-- WHAT YOU ARE ASKED TO DO --
Print exactly the lines below between the line holding "Screenshot is 307x2576." and the line holding "Calendar (154, 2033)", inclusive, and nothing more.

-- GIVEN RECORDS --
______________________________

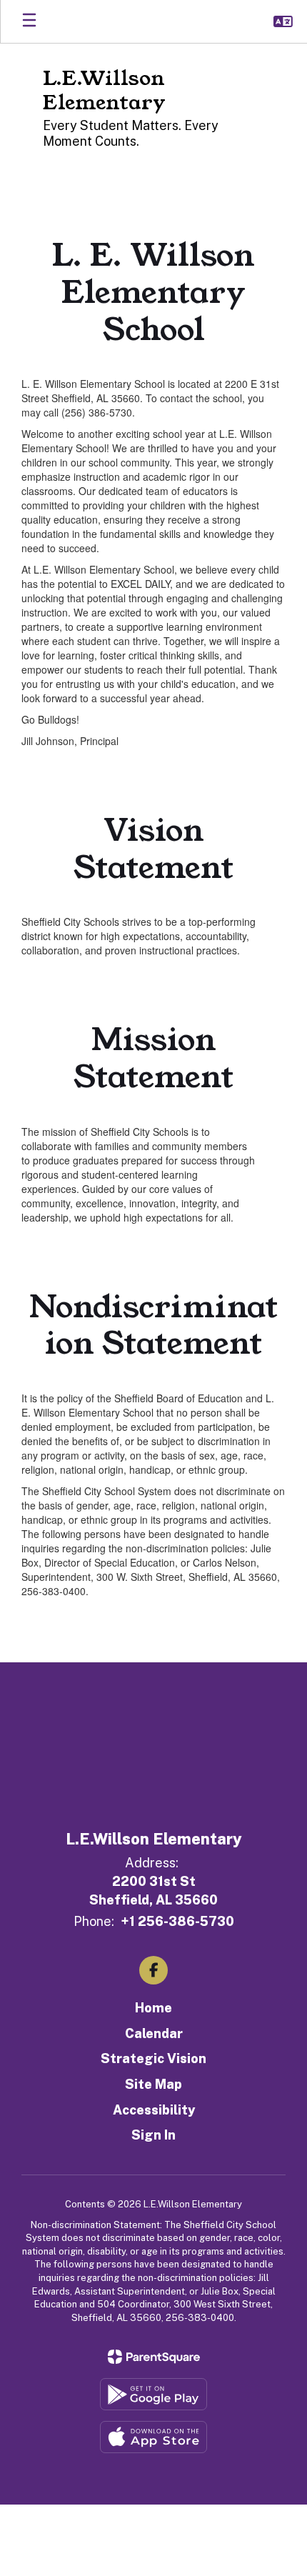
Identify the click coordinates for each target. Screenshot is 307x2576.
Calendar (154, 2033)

______________________________

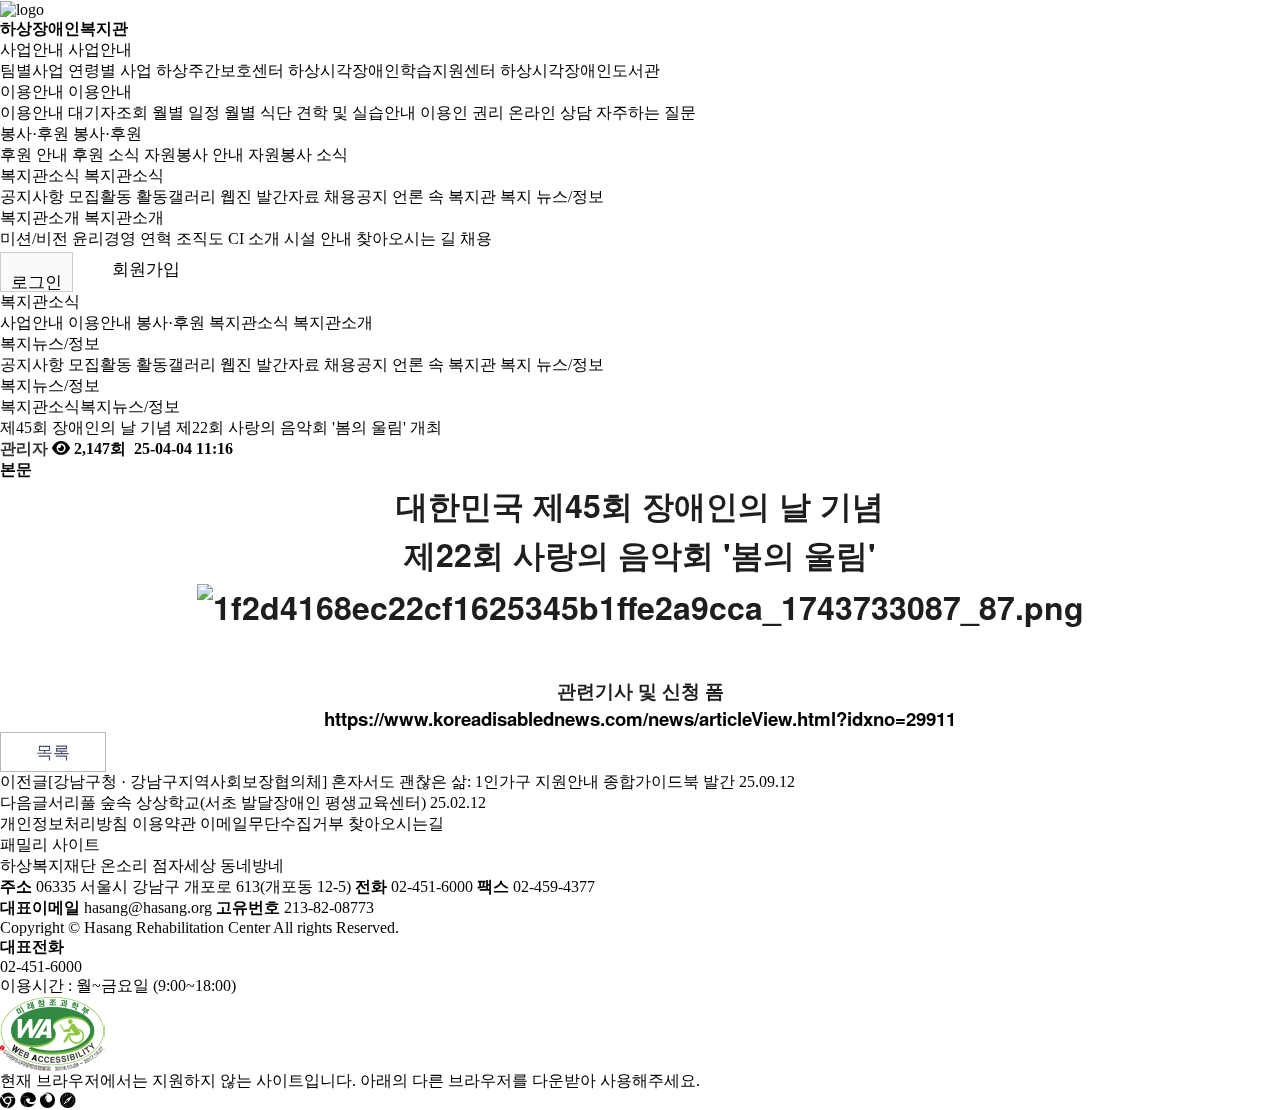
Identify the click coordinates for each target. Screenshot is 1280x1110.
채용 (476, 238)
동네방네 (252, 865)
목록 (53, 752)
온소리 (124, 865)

______________________________

-- ANSWER BOX --
Identify the click coordinates for each target. Screenshot is 307x2576.
Calendar (154, 2033)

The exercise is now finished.